This would be my first bus ride on this trip. All I can say is that this is no way to travel. Slow, loud, cramped. Im sure there are better buses, but there is no way it will ever compete with traveling by bike.

Anyway, after you take three buses you get to the park entrance, and the rest is by foot (or horseback if you are so inclined) The trek takes about two hours (can be done in less) but absolutely worth it. Some of the nicest beaches I have ever seen. Even rivaled Hawaii. Pictures speak louder than words so…..

Hanging out with a few fellow travelers. From left, Lauren, Kess, I forget and Megan who were from the states:

I met Meredith, aka “DirtGirl” here as well. She’s on a KLR and cruising around Colombia for a month. Good to see woman riders on the road.

I spent the night on a hammock and got eaten alive by mosquitoes and sand flies. Had to get up a couple of times to apply more deet. At one point, a dude in a neighboring hammock came over to me. He could smell the deet I was putting on, and pleaded for some. Of course, no problem we’re all suffering here.

The next morning I opted to take a boat back to Taganga. Got completely sunburned in the process, but what a ride. The boat bounced all over the place.

Good times.

H


Taganga is only 5 km from Santa Marta. Despite this it still took me over an hour to find it. The unmarked access road is dirt and goes over some rail road tracks before it turns to tarmac again. I got the help from a local biker who showed me the way. No fricken way I would have ever have found it otherwise.

Taganga is almost the polar opposite of Santa Marta. This place can not be missed. It’s much more laid back than Santa Marta, and a fraction of the size. This is beach bum paradise. You can walk along the cliffs to find other secluded beaches or make your way to Playa Grande, which despite not having an access road is just swarming with people and bars. Cool place to hang.

= = = = = = =

GIVEN REQUEST A. Edit the records from the line with "Task: Open Emily's profile photo" through the end of the records, replacing "profile photo" with "avatar image" and changing nothing else, then give back only those lines without the pictures.
The travel account above has no connection to the records.

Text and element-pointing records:
= = = = = = =

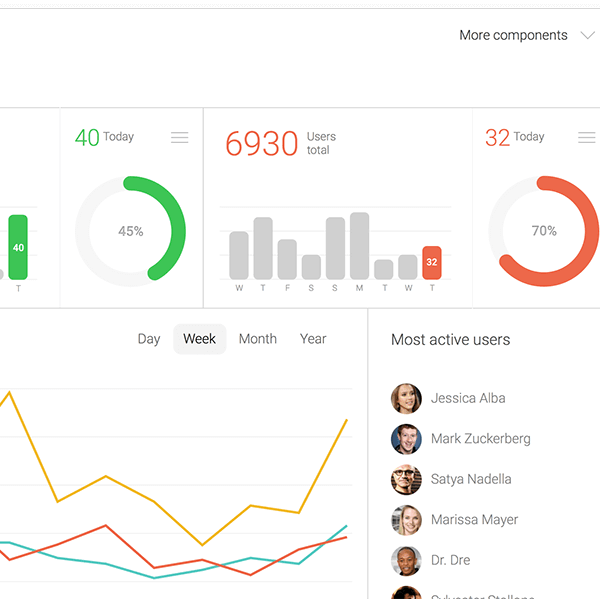Click the tall gray Monday bar
Screen dimensions: 600x599
tap(359, 246)
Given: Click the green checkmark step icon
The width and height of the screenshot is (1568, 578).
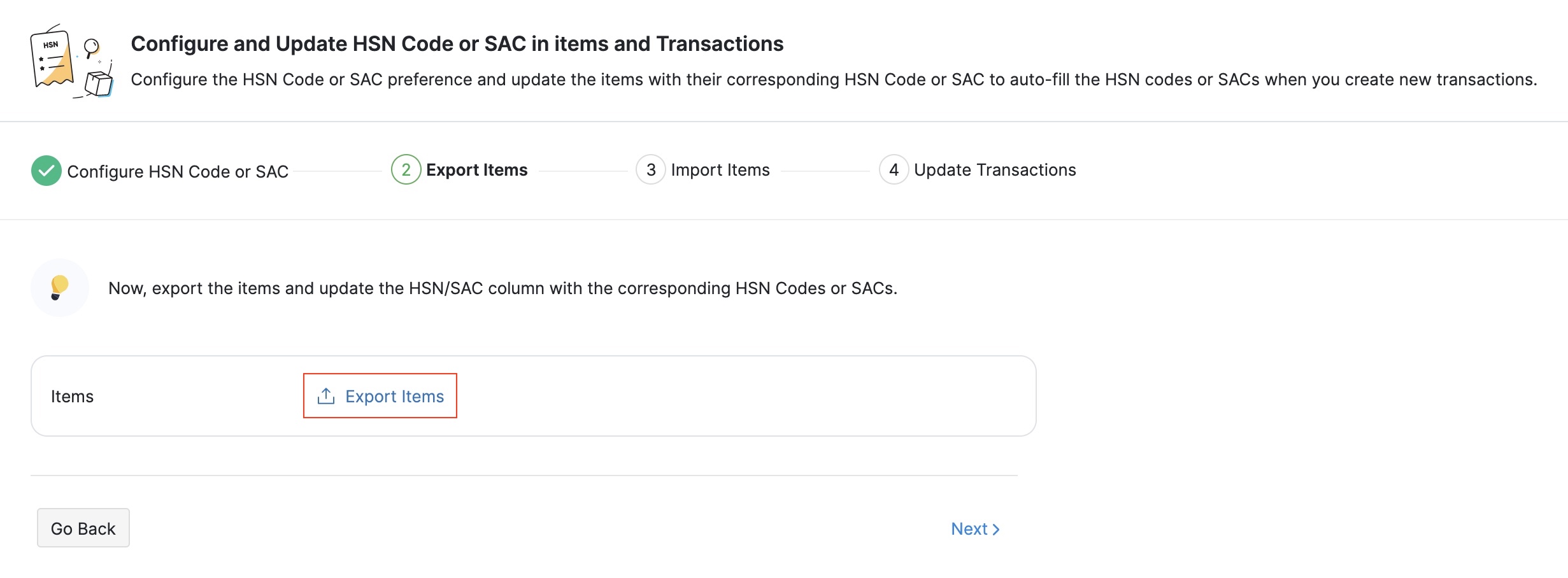Looking at the screenshot, I should point(46,171).
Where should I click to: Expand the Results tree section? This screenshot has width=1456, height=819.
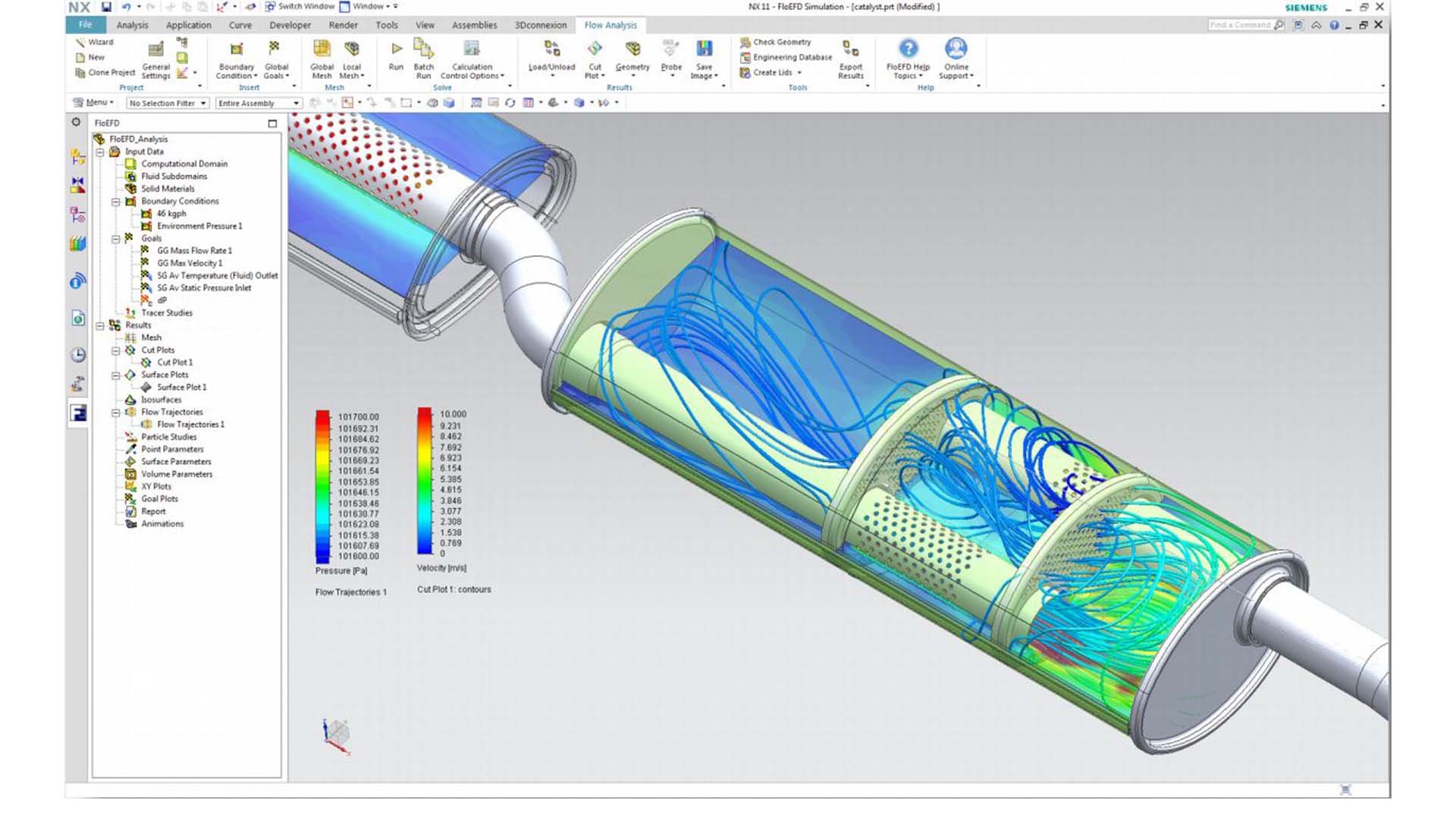[x=104, y=324]
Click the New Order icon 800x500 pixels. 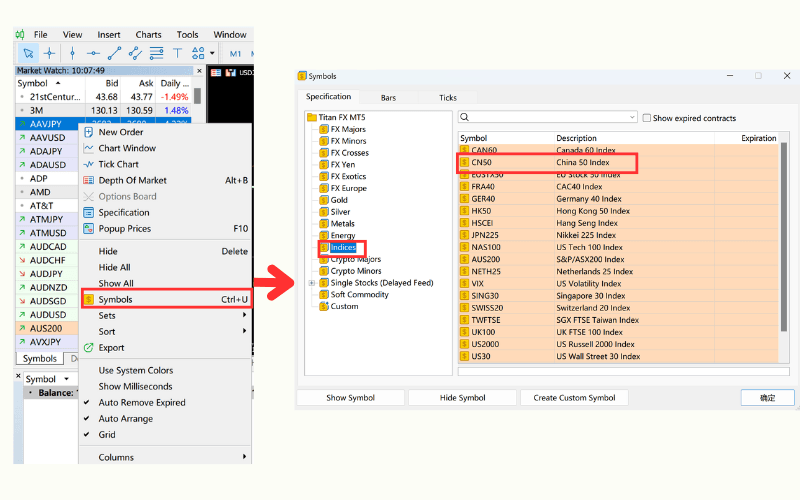[x=89, y=132]
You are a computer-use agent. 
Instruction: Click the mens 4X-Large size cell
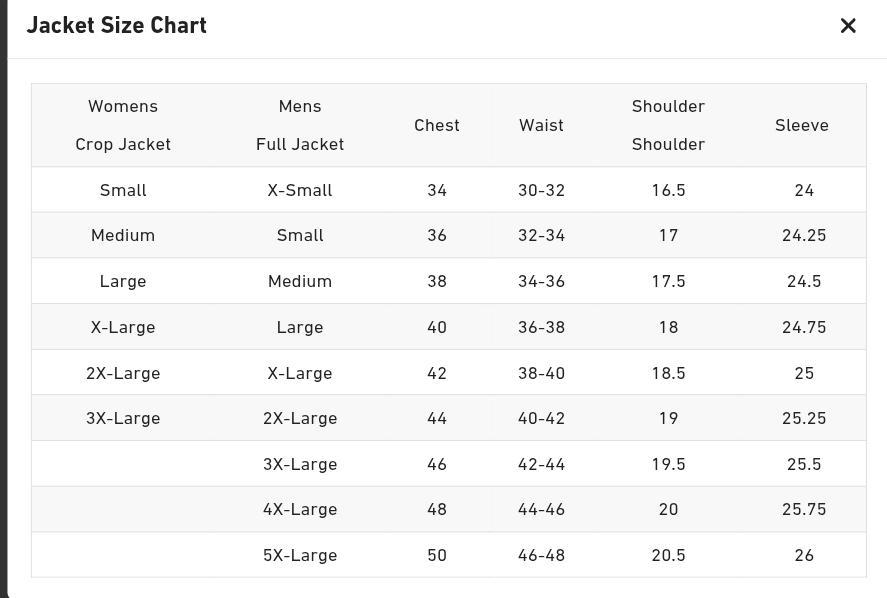(x=300, y=509)
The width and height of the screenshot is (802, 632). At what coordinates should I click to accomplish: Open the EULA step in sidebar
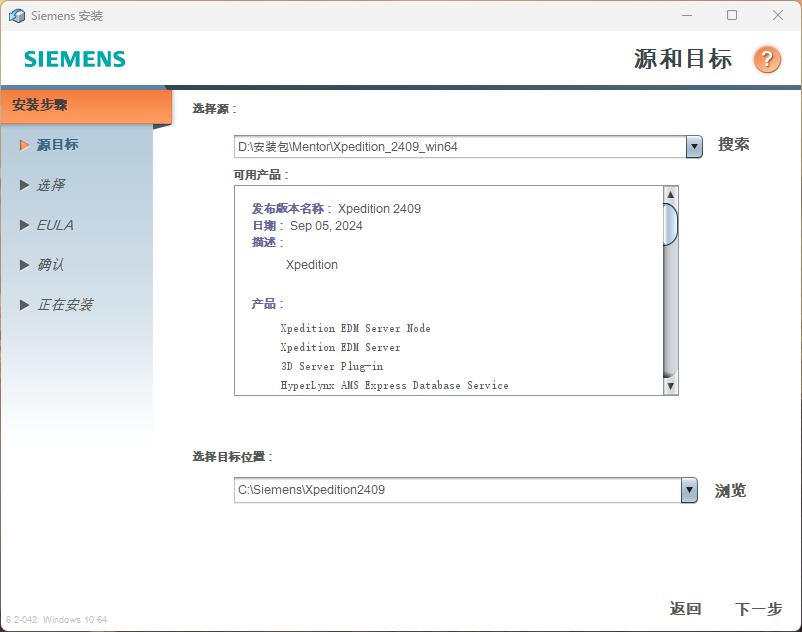point(55,225)
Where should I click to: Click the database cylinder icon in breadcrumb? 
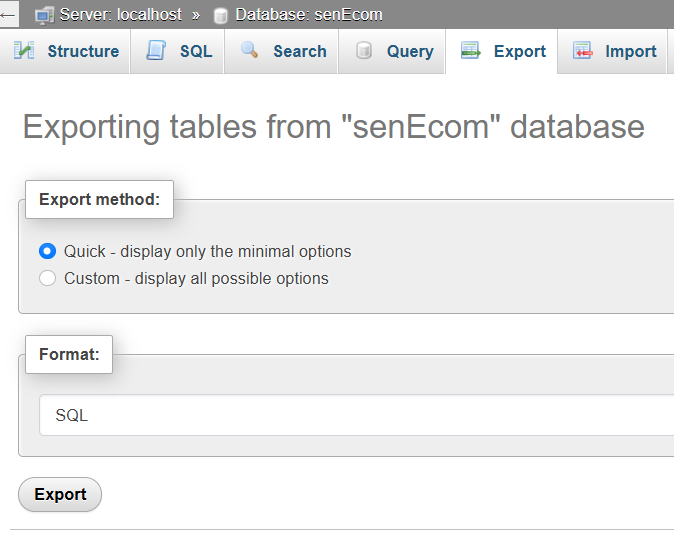click(221, 15)
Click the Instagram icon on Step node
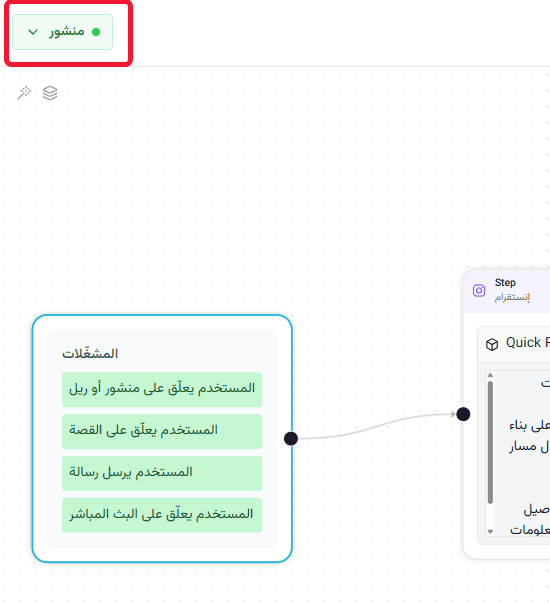The width and height of the screenshot is (550, 603). coord(479,290)
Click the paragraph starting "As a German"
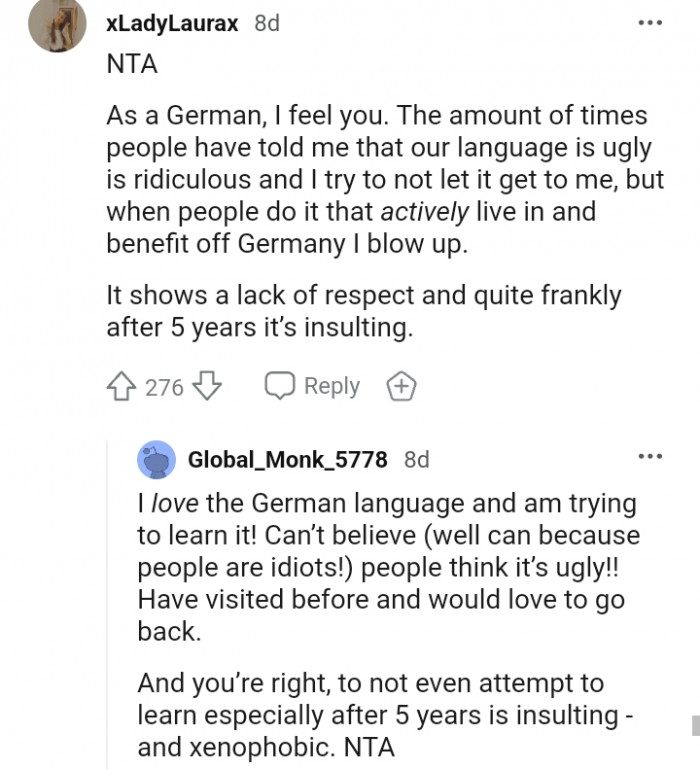Viewport: 700px width, 769px height. [x=378, y=180]
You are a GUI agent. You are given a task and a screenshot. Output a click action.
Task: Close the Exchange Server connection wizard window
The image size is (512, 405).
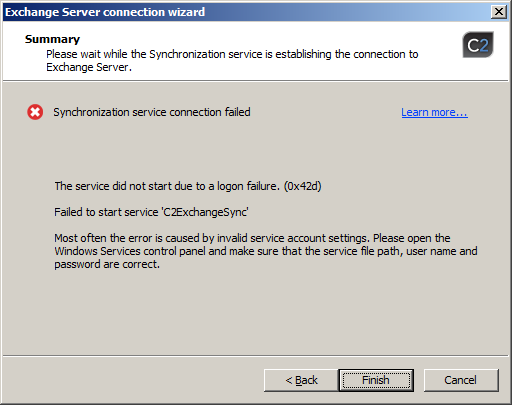pos(499,12)
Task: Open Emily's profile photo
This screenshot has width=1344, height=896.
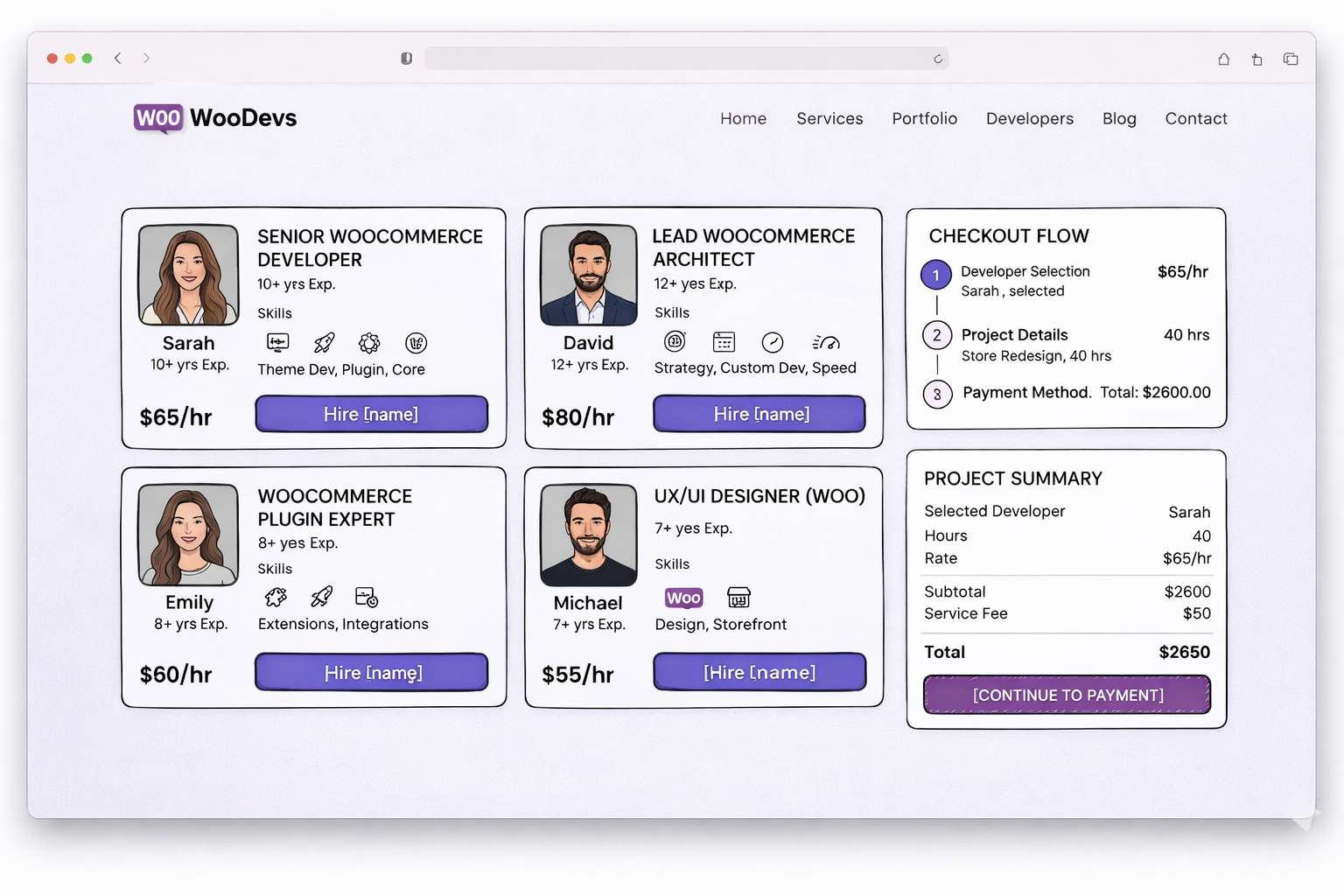Action: click(x=188, y=535)
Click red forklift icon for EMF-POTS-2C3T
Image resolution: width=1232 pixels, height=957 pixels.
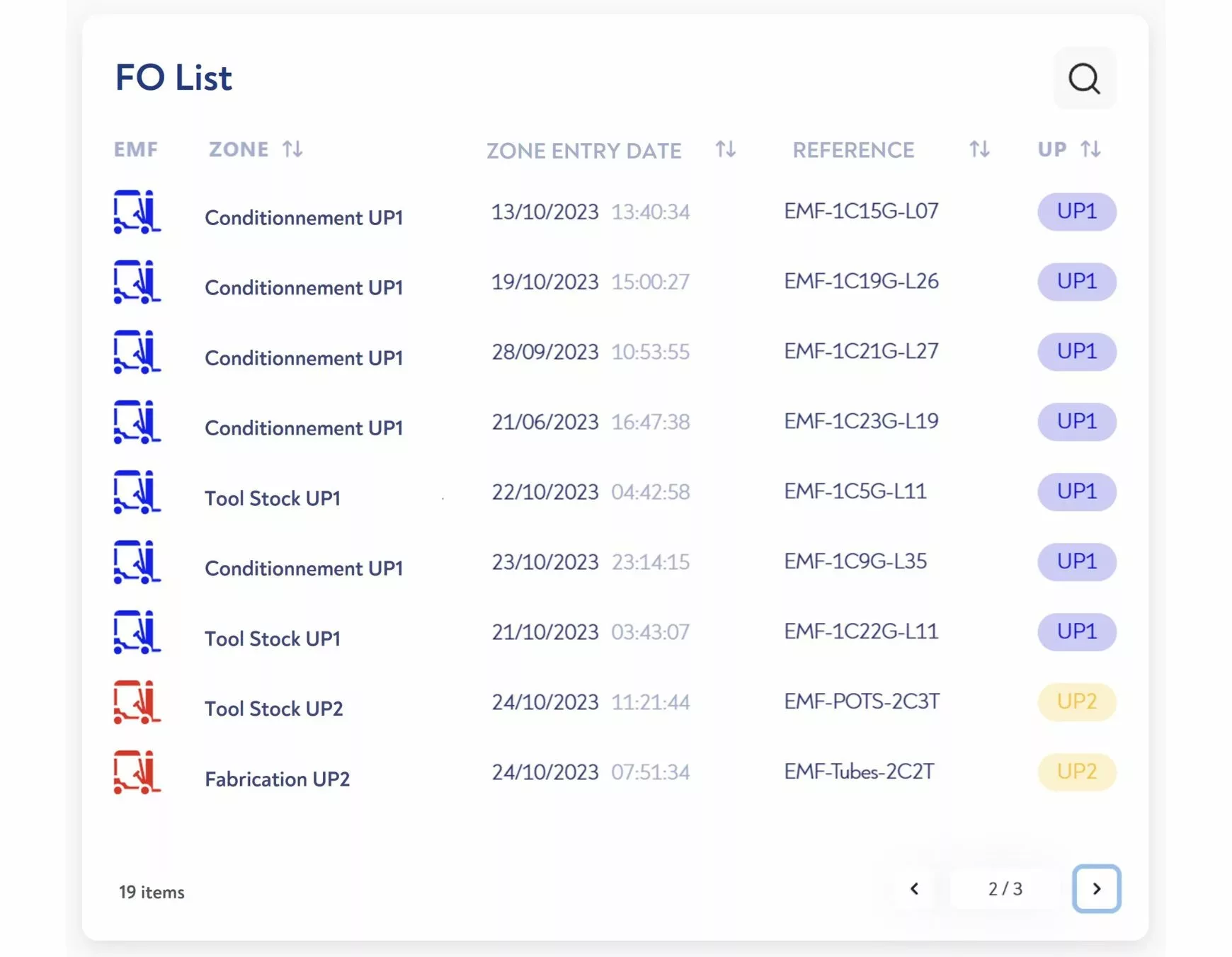pos(137,702)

= = = = = = =

GIVEN REQUEST B. Print the passage of the travel account from "I met Meredith, aka" to "Good times." word for word.

FINISHED ANSWER A.
Task: Open Emily's avatar image
This screenshot has width=1344, height=896.
Action: click(x=188, y=535)
Click red forklift icon for EMF-POTS-2C3T
Image resolution: width=1232 pixels, height=957 pixels.
pos(137,702)

FINISHED ANSWER B.
I met Meredith, aka “DirtGirl” here as well. She’s on a KLR and cruising around Colombia for a month. Good to see woman riders on the road.

I spent the night on a hammock and got eaten alive by mosquitoes and sand flies. Had to get up a couple of times to apply more deet. At one point, a dude in a neighboring hammock came over to me. He could smell the deet I was putting on, and pleaded for some. Of course, no problem we’re all suffering here.

The next morning I opted to take a boat back to Taganga. Got completely sunburned in the process, but what a ride. The boat bounced all over the place.

Good times.